Two Italian scientists tested how accurate smartphones are in detecting earthquakes. This test is not just about technology, but also about new business models at the nexus of mobile, the Internet of Things and big data. Executives, in environmental agencies, emergency services, academia and other public sector entities in charge of monitoring earthquakes, have to figure out how this new paradigm will affect their organization.
My dear country Italy is blessed with a lot of natural wonders: mountains, beaches, lakes, and rocky coastlines. But it packs up quite a few risks of natural disasters too, such as avalanches, landslides, floods, volcanoes and, last but not least, earthquakes. So no wonder we have experts in the field of earthquake research. Two of them recently published an interesting paper in the Bulletin of the Seismological Society of America. Without getting into the scientific details, which I do not even dare to understand, they compared traditional seismometers accuracy with micro‐electro‐mechanical system (MEMS) accelerometers embedded in smartphones - in particular they tested the LIS331DLH MEMS accelerometer installed in the iPhone - in terms of ability to provide earthquake observations. The conclusion of the paper was that "The main drawback of the LIS331DLH MEMS accelerometer is its low sensitivity, due to the high level of instrumental self noise, and so it can be used effectively only to record moderate to strong earthquakes (ML>5) near the epicentral area". So, in layman terms, good, but not yet comparable with seismometers buried in purpose-built wells, or buildings, bridges and other man-made structures. Still a fascinating development, right at the nexus of mobile, the Internet of Things and Big Data. Think of it, millions of smartphones recording observations that can be sent real-time to a command center to alert emergency services, even in areas where seismometers are not installed. Data that can then be stored for further forensic analysis.
To better grasp what the technology and business implications for government environmental agencies and emergency services could be, I tried to look at a practical example - admittedly an overly simplified one. Lombardia, Veneto and Emilia-Romagna, three of the largest and wealthiest regions in Italy, set up an earthquake monitoring network with traditional stations. From what I can understand they have installed approximately 30 seismometers, mostly in concrete wells, that transmit observations to a central system, although some of them are inactive.
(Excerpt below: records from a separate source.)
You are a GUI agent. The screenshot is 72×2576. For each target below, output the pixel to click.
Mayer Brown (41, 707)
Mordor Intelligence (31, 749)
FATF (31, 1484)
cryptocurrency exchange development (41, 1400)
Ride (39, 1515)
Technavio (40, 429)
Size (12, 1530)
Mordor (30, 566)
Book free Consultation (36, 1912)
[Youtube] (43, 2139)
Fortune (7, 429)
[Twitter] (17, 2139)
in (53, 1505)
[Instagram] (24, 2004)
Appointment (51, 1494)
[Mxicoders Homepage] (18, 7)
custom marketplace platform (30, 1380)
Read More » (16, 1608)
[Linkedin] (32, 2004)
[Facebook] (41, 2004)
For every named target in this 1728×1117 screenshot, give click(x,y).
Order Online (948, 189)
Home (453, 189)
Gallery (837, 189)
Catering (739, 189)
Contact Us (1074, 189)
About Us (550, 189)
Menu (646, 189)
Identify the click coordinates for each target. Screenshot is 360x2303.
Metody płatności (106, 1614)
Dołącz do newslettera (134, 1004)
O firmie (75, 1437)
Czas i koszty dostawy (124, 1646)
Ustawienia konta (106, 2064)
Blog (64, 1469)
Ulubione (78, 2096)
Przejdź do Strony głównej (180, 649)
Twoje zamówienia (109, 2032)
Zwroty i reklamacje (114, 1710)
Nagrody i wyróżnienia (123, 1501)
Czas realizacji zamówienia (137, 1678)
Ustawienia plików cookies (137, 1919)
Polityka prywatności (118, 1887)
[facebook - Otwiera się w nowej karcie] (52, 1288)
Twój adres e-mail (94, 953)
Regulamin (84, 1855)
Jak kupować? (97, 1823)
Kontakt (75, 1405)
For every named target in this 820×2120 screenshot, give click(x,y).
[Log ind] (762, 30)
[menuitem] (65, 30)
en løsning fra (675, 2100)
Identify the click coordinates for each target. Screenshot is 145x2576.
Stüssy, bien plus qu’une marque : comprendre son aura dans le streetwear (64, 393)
Considering that each seismometer can cost between €10K and €20K, depending on the technology (those buried deep in oceans cost much more, but not sure smartphones would be of any use there!), we are talking €300K of investment in equipment. And we have not even began to consider the construction and maintenance of concrete wells, the power supply and the dedicated fixed line network to transmit data to the central system.
Now let's make some assumptions about smartphones. I am using a conservative estimate here. Eurostat says that the percentage of individuals that used Internet applications (apps) on a handheld device exploiting the information about where they are (e.g. GPS) was 7%, in 2012. One can safely assume that those individuals are a sensible proxy for citizens that own a smartphone with an embedded MEMS and that they would be willing to use an earthquake monitoring application, if someone made it available for free. If one applies that percentage to the population of Lombardia, Veneto and Emilia-Romagna, which amounts to approximately 19 million citizens, it would get to 1.3 million citizens that could be sending observations about earthquakes. Almost certainly more observations that the one collected through the 30 or so seismometers, at no cost for devices, concrete wells and power supply. But it's not just the cost, it is a change of paradigm in the business model. Instead of being a governmental program controlled by experts in concrete wells and seismometers, earthquakes monitoring becomes a big data problem, where data scientists and CIOs play a much bigger role. The challenges would not be about supplying power, installing seismometers, avoiding that wells get flooded or damaged. They would be about figuring out how to consolidate data that come from different apps, developed upon iOS, or Android, or Windows mobile operating systems. It would be about the continuity of operations of wireless networks. It would be about developing an app that works even when the phone is off (earthquakes have the habit of taking place at the strangest times, such as at night, when people are asleep and their phones are off). But I'm sure that would not be a problem, my phone's alarm clock does it every morning… unfortunately. It would be about storing many more data points than for traditional earthquake monitoring networks and putting them to good use, for real-time alerts and predictive simulation for contingency planning.
The two eminent Italian scientists that wrote the aforementioned paper can probably do a better prediction than I can, to judge how farfetched the scenario I depicted is. My prediction is that smartphones will just be a complement for seismometers for a few years. But it is important for environmental agencies, emergency services, universities and other public sector entities involved in the business of predicting and responding to earthquakes to start to think of this change in paradigm.